(Source passage)

(begin)

# A few mod changes



## kmpowell (May 6, 2002)

Firstly welcome to the team jammyd! He, as from now, is a full mod. 8)

Secondly, MAPG is going to take a break from modding for a bit due to some recent personal issues taking up a lot of his time. He will be back though, so expect to see his name appear back on the list.

A few other minor tweaks here and there have also taken place. JIAB and Tosh are now full mods in their own sections and Garc has asked to only mod the off topic areas of the site.

Basically I am trying to strengthen TT owners as mods, so I will be looking to add maybe one or two other mods over the coming weeks. Watch this space!


----------



## Redscouse (Sep 30, 2008)

Congrats guys, im very sure you will all do fantastic jobs, well done


----------



## KammyTT (Jun 28, 2006)

congrats mate..... now no locking my posts  .


----------



## jammyd (Oct 11, 2008)

KammyTT said:


> congrats mate..... now no locking my posts  .


I am sure I wont :roll:


----------



## rustyintegrale (Oct 1, 2006)

jammyd said:


> KammyTT said:
> 
> 
> > congrats mate..... now no locking my posts  .
> ...


Nice one mate. Good to have someone with an unusual sense of humour... :wink:










cheers

rich


----------



## jammyd (Oct 11, 2008)

Damn, I have been found out...


----------



## rustyintegrale (Oct 1, 2006)

jammyd said:


> Damn, I have been found out...


Awww, cheer up mate, you've got green stars, a green name and now a new avatar...










Cheers

rich


----------



## rustyintegrale (Oct 1, 2006)

:lol: :lol: :lol: :lol:

nice. :wink:


----------



## jammyd (Oct 11, 2008)

My Pleasure!


----------



## CHADTT (Jun 20, 2007)

Congrats Jammyd.

It was good to meet up with you at the NW meet and a face to your name.

Have you thought about dieselling your alias a bit more.

Something along the lines of 'JammyDPF' (ie DieselParticulateFilter) :roll:


----------



## southTT (Feb 5, 2008)

jammyd said:


> My Pleasure!


All mods have to buy the first and last round at any midlands meets they attend,   
cheers
jon


----------



## Redscouse (Sep 30, 2008)

(end)

(Dataset excerpts)

(begin)

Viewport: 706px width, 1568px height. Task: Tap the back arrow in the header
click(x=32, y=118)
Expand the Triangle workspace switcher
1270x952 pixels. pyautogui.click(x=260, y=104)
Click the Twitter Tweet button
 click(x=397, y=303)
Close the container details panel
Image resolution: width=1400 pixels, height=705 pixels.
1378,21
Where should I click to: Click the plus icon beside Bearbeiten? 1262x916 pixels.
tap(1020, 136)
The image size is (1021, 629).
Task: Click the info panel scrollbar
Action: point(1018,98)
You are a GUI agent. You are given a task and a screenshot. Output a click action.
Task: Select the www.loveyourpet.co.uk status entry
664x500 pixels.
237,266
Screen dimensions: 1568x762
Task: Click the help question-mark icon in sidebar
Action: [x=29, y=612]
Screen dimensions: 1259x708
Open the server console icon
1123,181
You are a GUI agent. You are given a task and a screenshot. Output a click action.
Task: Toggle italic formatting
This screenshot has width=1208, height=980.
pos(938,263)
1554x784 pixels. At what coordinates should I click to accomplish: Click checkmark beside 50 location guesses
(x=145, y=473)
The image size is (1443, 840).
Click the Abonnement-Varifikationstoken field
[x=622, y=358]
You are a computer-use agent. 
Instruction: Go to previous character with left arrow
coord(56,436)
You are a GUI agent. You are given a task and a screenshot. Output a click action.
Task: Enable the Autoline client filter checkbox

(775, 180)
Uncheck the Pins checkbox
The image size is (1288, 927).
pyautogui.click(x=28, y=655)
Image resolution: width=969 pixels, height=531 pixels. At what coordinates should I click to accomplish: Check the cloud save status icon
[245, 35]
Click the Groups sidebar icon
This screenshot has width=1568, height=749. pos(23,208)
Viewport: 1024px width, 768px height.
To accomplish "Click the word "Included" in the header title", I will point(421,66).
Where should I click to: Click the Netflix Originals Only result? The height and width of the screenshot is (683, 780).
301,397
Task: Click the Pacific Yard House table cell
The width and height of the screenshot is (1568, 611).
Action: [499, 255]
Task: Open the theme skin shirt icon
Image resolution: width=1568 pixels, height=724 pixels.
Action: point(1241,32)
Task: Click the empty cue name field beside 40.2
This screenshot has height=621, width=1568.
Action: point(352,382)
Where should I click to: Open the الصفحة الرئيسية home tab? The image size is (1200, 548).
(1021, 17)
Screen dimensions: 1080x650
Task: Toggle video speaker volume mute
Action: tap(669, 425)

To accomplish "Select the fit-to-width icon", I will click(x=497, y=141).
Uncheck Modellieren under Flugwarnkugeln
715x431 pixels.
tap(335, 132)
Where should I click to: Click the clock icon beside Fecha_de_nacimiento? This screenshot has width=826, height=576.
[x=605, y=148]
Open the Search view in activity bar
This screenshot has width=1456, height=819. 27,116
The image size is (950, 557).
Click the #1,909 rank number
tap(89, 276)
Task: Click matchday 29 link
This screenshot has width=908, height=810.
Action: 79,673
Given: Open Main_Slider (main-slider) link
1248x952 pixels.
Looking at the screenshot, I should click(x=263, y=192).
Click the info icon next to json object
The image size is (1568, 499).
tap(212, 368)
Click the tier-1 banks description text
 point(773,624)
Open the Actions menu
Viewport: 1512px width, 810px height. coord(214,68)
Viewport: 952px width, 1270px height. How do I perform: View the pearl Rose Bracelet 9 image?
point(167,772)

(end)

Say whether each statement agrees with the mod-changes thread, answering yes or no and quoting the deciding words: (a) MAPG is giving up modding for good. (b) Garc asked to mod only the off-topic areas. (c) CHADTT met jammyd at a midlands meet. The listing is material separate from the mod-changes thread.

(a) No: "He will be back though, so expect to see his name appear back on the list."
(b) Yes: "Garc has asked to only mod the off topic areas of the site."
(c) No: "It was good to meet up with you at the NW meet"